Install the latest release from PyPI:

```bash
uv add attzoo
```

Notes:

- For a brand-new project on PyPI, use an account-scoped token for the first upload.
- Bump `version` in `pyproject.toml` before every release.

### Basic Usage

```python
import torch
from attzoo import MultiHeadSelfAttention

# Initialize model and input
d_model = 128
seq_len = 512
batch_size = 4

attn = MultiHeadSelfAttention(d_model=d_model, num_heads=8)
x = torch.randn(batch_size, seq_len, d_model)

# Forward pass
out, weights = attn(x)
print(out.shape)     # [4, 512, 128]
print(weights.shape) # [4, 8, 512, 512]
```

## 📝 Documentation

- Browse the generated docs locally:

  ```bash
  uv run -m mkdocs serve
  ```

  The site is served at `http://127.0.0.1:8000/` with hot reload enabled.

- Produce a production build:

  ```bash
  uv run -m mkdocs build
  ```

  Static assets are written to `site/` and published automatically by CI as part of the GitHub workflow.

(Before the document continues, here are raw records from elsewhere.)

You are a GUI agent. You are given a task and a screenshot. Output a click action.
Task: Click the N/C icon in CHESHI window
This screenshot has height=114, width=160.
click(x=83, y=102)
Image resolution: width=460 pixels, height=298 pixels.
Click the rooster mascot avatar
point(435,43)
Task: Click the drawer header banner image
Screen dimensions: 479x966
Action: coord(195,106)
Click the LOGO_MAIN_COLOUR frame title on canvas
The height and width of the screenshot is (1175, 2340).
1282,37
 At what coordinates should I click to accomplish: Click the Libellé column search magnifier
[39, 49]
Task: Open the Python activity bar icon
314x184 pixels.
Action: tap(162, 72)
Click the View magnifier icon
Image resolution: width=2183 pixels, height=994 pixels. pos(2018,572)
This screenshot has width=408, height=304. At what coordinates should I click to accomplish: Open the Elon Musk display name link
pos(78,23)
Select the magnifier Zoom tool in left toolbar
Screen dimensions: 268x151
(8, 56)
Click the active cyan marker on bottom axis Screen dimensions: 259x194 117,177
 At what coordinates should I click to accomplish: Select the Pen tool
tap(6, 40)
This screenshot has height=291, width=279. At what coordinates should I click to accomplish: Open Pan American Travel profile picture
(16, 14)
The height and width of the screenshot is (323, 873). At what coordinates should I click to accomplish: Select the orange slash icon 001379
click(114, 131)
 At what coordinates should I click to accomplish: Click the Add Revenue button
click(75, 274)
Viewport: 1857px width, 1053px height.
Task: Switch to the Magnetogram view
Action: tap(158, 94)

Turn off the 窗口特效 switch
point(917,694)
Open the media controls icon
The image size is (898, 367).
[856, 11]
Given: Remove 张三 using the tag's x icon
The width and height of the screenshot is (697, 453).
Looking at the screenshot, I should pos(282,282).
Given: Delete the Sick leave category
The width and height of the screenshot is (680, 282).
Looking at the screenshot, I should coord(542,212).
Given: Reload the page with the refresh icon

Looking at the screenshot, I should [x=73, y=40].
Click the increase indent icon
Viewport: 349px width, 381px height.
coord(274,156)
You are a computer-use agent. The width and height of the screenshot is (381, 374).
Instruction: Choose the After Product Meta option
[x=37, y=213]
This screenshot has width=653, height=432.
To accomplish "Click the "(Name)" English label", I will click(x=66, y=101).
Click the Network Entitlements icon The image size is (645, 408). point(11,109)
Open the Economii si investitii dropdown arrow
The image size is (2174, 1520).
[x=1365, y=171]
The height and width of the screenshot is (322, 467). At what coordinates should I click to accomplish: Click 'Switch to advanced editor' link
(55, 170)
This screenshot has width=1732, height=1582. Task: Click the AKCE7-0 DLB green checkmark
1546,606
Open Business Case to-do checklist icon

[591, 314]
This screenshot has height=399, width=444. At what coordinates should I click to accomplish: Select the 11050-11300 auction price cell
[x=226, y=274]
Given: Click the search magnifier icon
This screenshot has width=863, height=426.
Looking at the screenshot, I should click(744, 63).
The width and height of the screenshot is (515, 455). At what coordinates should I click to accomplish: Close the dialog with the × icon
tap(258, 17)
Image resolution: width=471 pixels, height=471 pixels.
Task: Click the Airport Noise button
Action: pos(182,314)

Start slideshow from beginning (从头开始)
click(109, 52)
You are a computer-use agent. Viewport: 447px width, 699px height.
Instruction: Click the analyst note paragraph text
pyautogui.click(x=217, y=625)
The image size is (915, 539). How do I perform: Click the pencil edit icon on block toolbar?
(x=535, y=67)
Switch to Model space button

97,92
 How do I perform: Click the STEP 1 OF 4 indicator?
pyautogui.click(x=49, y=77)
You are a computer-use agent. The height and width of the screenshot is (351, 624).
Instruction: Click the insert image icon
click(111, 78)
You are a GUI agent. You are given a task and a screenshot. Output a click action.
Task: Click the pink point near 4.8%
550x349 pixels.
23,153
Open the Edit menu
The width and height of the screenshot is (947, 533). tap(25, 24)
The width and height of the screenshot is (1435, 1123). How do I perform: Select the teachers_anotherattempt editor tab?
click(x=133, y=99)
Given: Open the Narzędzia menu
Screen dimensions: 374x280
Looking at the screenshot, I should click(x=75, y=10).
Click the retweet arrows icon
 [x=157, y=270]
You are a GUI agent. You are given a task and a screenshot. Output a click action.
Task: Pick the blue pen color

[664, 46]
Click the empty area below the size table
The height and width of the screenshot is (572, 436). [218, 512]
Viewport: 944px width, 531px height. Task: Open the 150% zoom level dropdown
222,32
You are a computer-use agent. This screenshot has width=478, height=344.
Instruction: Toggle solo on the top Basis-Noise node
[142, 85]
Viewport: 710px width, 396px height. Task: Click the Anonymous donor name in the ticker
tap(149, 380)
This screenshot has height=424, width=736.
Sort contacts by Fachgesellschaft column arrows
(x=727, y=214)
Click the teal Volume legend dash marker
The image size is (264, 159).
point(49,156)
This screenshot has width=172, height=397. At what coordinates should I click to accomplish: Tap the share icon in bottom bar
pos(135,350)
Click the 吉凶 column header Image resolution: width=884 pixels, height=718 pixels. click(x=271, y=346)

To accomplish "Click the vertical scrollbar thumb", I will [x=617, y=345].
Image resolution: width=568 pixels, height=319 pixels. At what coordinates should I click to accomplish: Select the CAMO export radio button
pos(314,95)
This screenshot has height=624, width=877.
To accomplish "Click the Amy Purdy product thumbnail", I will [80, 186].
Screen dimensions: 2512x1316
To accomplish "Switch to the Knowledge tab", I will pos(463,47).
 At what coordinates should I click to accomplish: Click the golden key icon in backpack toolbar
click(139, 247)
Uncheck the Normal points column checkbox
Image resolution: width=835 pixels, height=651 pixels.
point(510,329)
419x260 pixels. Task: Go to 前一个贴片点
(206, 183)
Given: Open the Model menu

## 📊 Performance Comparison

| Mechanism  | Time Complexity           | Memory Complexity | Best Use Case                      |
| ---------- | ------------------------- | ----------------- | ---------------------------------- |
| Vanilla    | O(n²)                     | O(n²)             | Short sequences (< 512)            |
| Multi-Head | O(n²)                     | O(n²)             | Standard transformer layers        |
| Local      | O(n×w)                    | O(n×w)            | Long sequences with local patterns |
| Grouped    | O(n²)                     | O(n²/g)           | Memory-constrained scenarios       |
| Dilated    | O(n×d)                    | O(n×d)            | Structured/periodic patterns       |
| Linear     | O(n)                      | O(n)              | Very long sequences (> 4K tokens)  |
| Block      | O(b×(n/b)²)               | O(b×(n/b)²)       | Memory-efficient long sequences    |
| ALiBi      | O(n²)                     | O(n²)             | Length extrapolation tasks         |
| LSH        | Sub-quadratic (~O(n×w×h)) | Sub-quadratic     | Approximate long-range attention   |

_Where n=sequence length, w=window size, g=group ratio, d=dilation connections, b=number of blocks_

## 📄 License

This project is licensed under the MIT License - see the [LICENSE](LICENSE) file for details.